The centrality of our immediate region to Woolcott’s world view could only become more pronounced with appointments as Ambassador to Indonesia and then to the Philippines. In both countries, he adhered to his philosophy that you deal with countries as they are, not as you wish them to be.

Indonesia was Woolcott’s toughest challenge. Faced with how Australia should respond to Indonesia’s incorporation of the Portuguese colony of East Timor in 1975, he in effect argued for acceptance of the fait accompli.

Woolcott also had to deal with unjustified media commentary that the embassy had prior knowledge of the likely fate of five Australian journalists killed by Indonesian troops in the East Timorese town of Balibo.

Woolcott always stuck to the view that relations with Indonesia were more important than the single issue of East Timor. Indeed, he opposed the Howard Government’s 1998 policy of advocating a referendum by which the Timorese would choose between autonomy and independence.

Woolcott’s six-year tenure in the eighties as Permanent Representative to the United Nations enlarged his already extensive international experience and network. Whilst there, he won – and filled – for Australia a two-year seat on the Security Council.

One issue in New York showed that however good a diplomat is, he or she can be caught out overnight. When the Americans invaded the small Caribbean island of Grenada in October 1983, with ambiguous instructions, Woolcott voted along with eight NATO countries in favour of a resolution criticising the action. The following day he was asked by Canberra to change his vote.

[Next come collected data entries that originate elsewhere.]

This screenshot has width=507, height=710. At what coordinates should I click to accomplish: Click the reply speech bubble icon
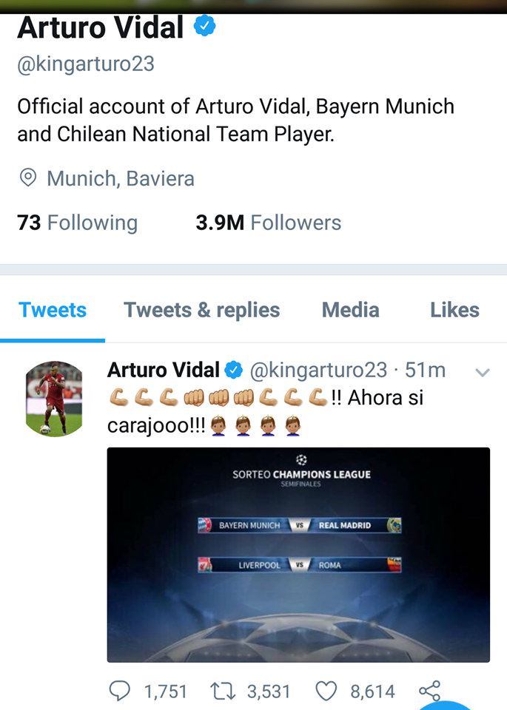[x=120, y=691]
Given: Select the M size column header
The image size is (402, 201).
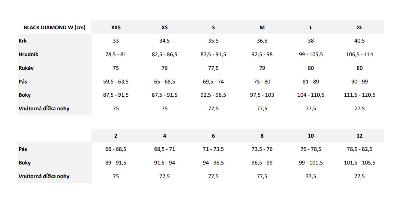Looking at the screenshot, I should click(262, 27).
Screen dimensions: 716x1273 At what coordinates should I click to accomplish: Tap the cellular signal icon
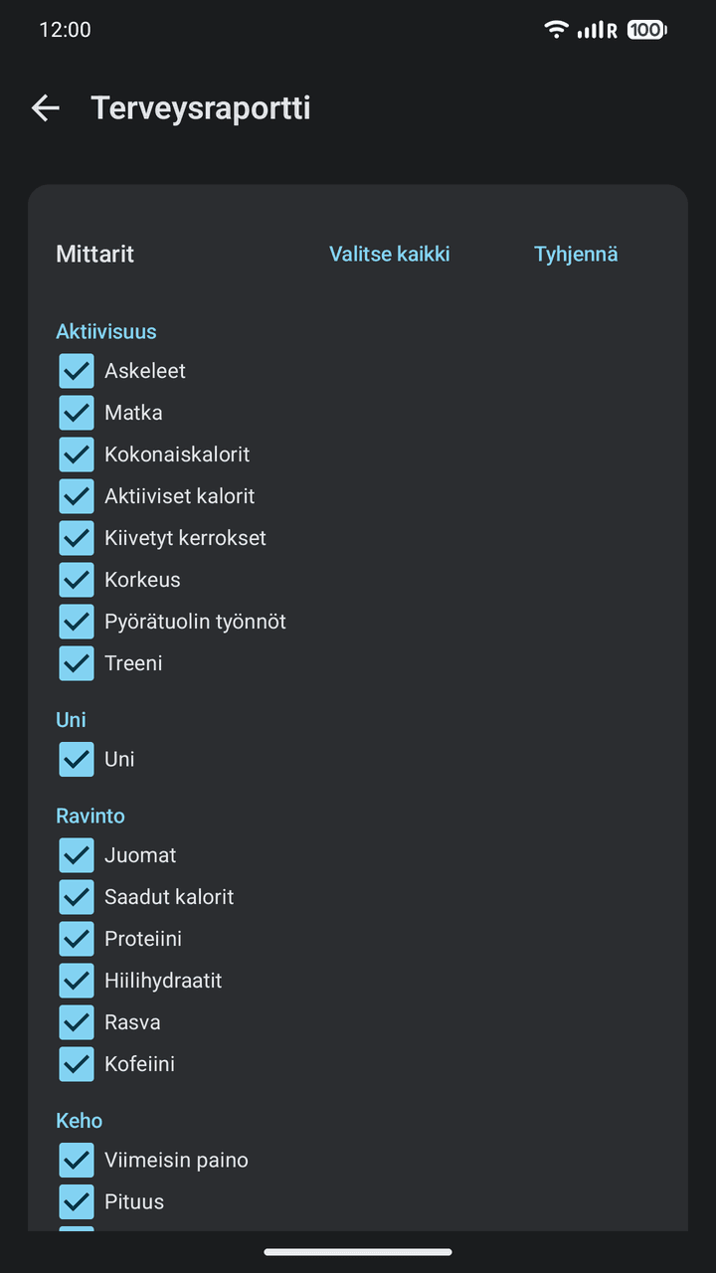[x=597, y=30]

With the whole world there, it was not a comfortable thing to do.

In his time in Canberra, the roles for which Woolcott will be most remembered were his posts as Foreign Affairs spokesman in the sixties and as Secretary from 1988 to 1992. In these jobs – as overseas – he demonstrated approaches that all modern Australian diplomats should seek to emulate.

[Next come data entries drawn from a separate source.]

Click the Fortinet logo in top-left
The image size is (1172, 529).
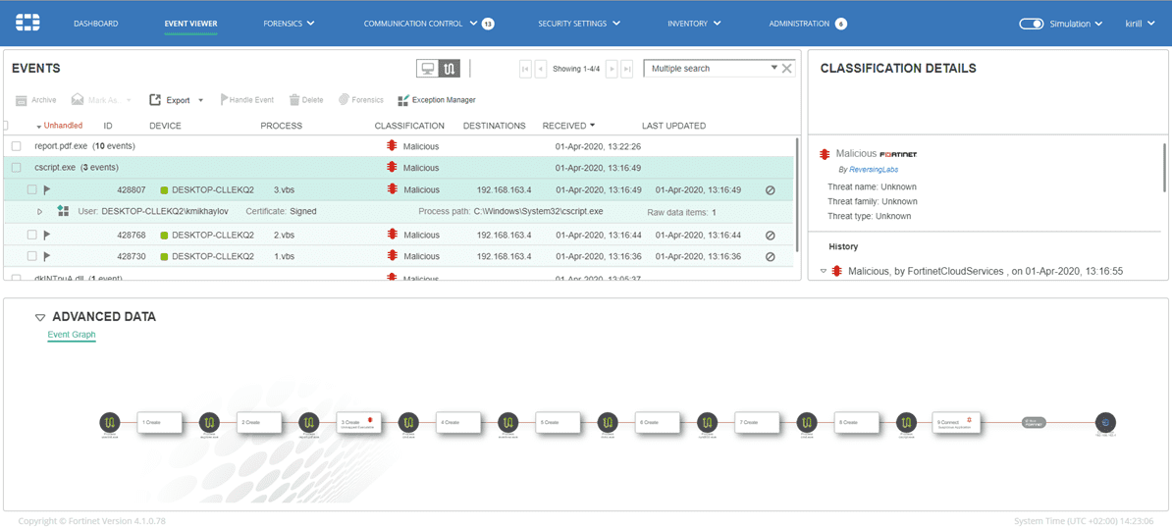(27, 23)
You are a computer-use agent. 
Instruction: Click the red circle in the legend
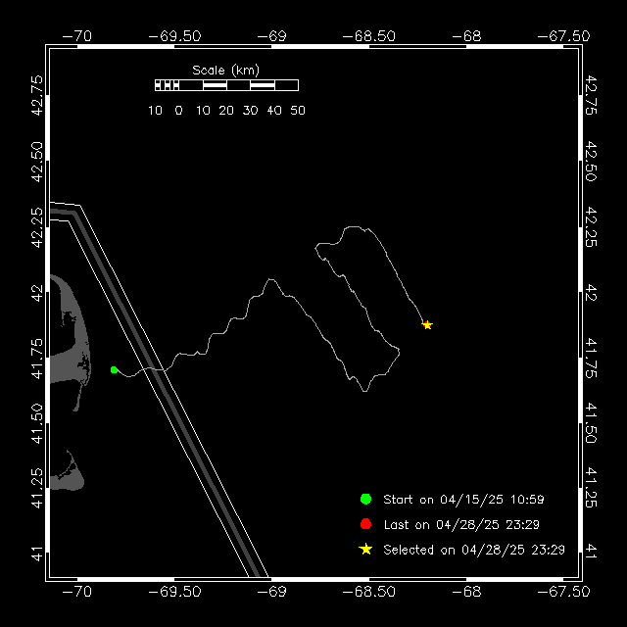click(365, 523)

The first was that he never nailed his colours to a particular political mast. He was respected by Menzies and McMahon and by Whitlam, Hawke and Keating. Not for Woolcott the furtive promises of allegiance to the next political cab waiting in the rank.

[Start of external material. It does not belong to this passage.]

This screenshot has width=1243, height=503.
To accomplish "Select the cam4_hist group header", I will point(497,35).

Second, he was one of those officials who saw the importance to Australia of putting more heft into our regional relationships. He demonstrated this perspective in his regional postings and his work on the creation of APEC with Hawke and Gareth Evans, the minister he served as Secretary. His efforts also helped further Kevin Rudd’s Asia-Pacific Community concept, which ultimately led to the United States and China sitting at the same summit table together with the Southeast Asians, India, Australia, and New Zealand. He gave currency to the phrase that Australia should be the “odd man in” the region – not the “odd man out”.

Woolcott’s eminence in furthering our policies in Asia was recognised by Asialink when it awarded him the Weary Dunlop medal in 2008.

Third, he understood that Australian diplomats must engage profoundly with the Australian community, including the media. Regrettably the preference, manifested by the political class over the past decade or so, that diplomats should be seen but not heard, has reduced the understanding in the media and hence the population at large about what diplomats actually do.

Finally, Dick Woolcott was a fine mentor to his juniors and was fun to work with. He was, above all, nice to people.

You will be missed, Dick.


John McCarthy AO is Senior Adviser at Asialink and former Australian Ambassador to the US and several Asian countries.